TEXT SECTION >>

Hopefully we are growing in awareness of how we play out the victim triangle in our relationship with others. But are we as aware of how we play out the victim triangle internally with ourselves?

As I questioned who I become when I believe the thought that I should be different, I saw how I move through all three roles on the victim triangle in relating to myself

The very thought, “I should be different than I am” is a way of persecuting myself. With tht thought comes the implication that who I am is not good enough or that there is something wrong with me. Hurling unkind accusations at myself of not being good enough, of being a failure, of being unacceptable to Source, is me as persecutor on the triangle and leaves me feeling beat down and victimized by my own mental cruelty.

Immediately, automatically, as soon as I persecute by accusing and belittling myself, I become my own victim.

As a victim of myself I suffer and eagerly seek relief. I long to escape from my own unkindness. I am in need of a rescue. And so I look for ways to rescue myself.

DATA EXCERPT >>

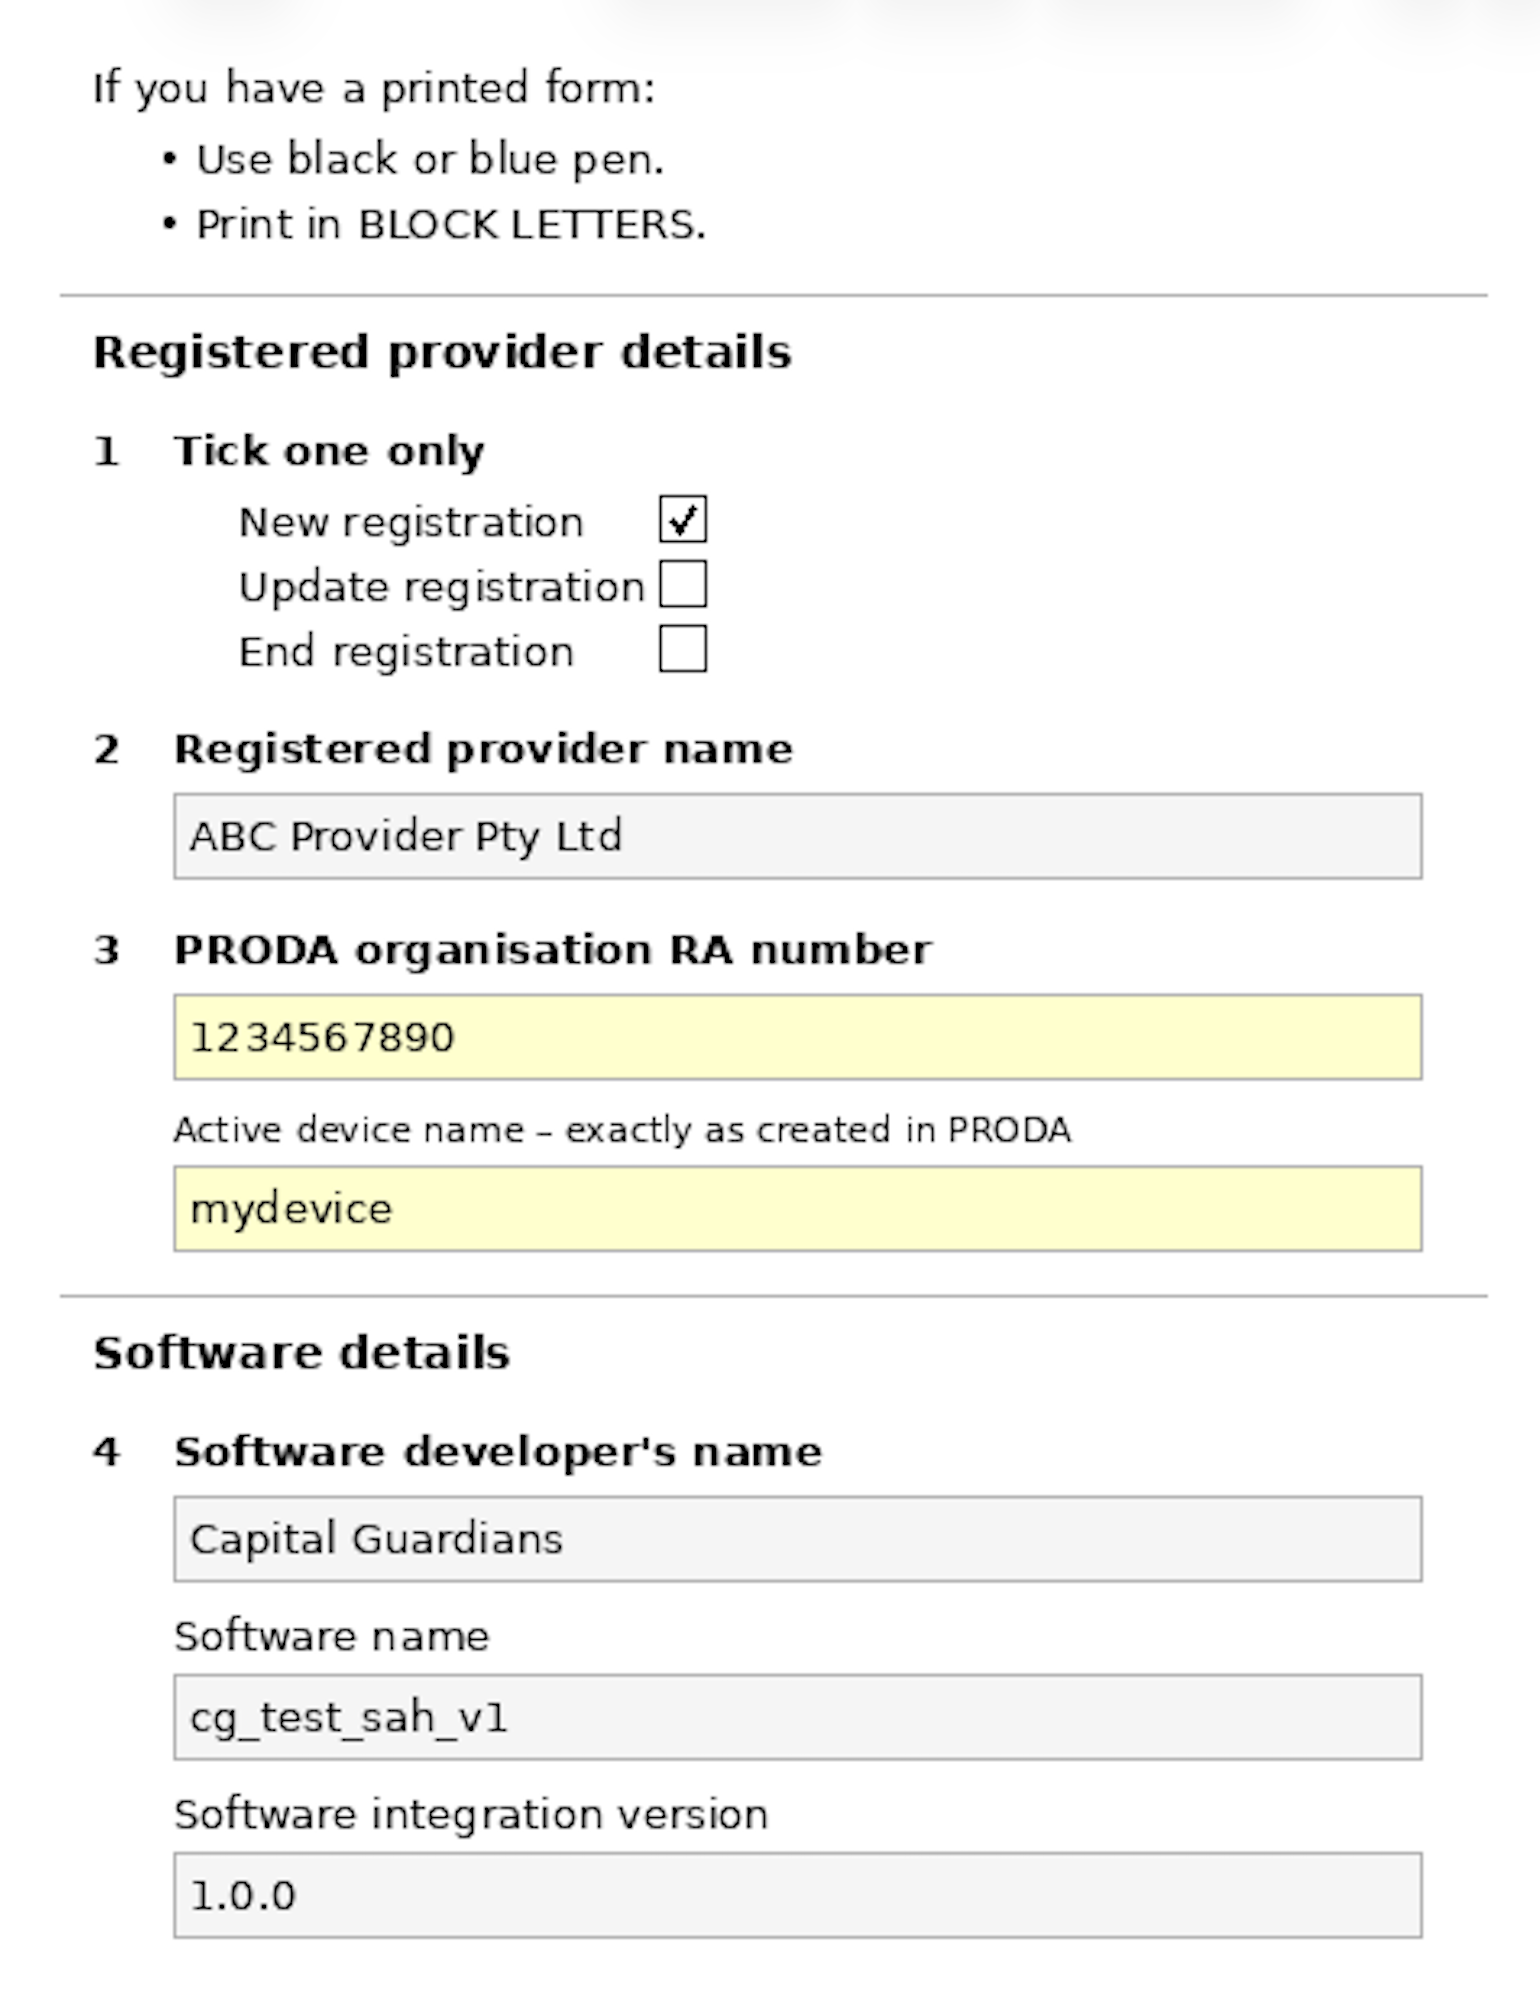The width and height of the screenshot is (1540, 2002).
Task: Select the Software developer's name field
Action: click(797, 1539)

REQUIRED ACTIONS >>
#1 Reproduce word for word the part of the text on the victim triangle that begins at the words "As I questioned" and stops after "to rescue myself.".
#2 According to the text on the victim triangle, what does the writer become as soon as they persecute themselves by accusing and belittling?
The listing is not needed for what follows.

TASK SOLUTIONS >>
#1
As I questioned who I become when I believe the thought that I should be different, I saw how I move through all three roles on the victim triangle in relating to myself

The very thought, “I should be different than I am” is a way of persecuting myself. With tht thought comes the implication that who I am is not good enough or that there is something wrong with me. Hurling unkind accusations at myself of not being good enough, of being a failure, of being unacceptable to Source, is me as persecutor on the triangle and leaves me feeling beat down and victimized by my own mental cruelty.

Immediately, automatically, as soon as I persecute by accusing and belittling myself, I become my own victim.

As a victim of myself I suffer and eagerly seek relief. I long to escape from my own unkindness. I am in need of a rescue. And so I look for ways to rescue myself.

#2 The writer becomes their own victim.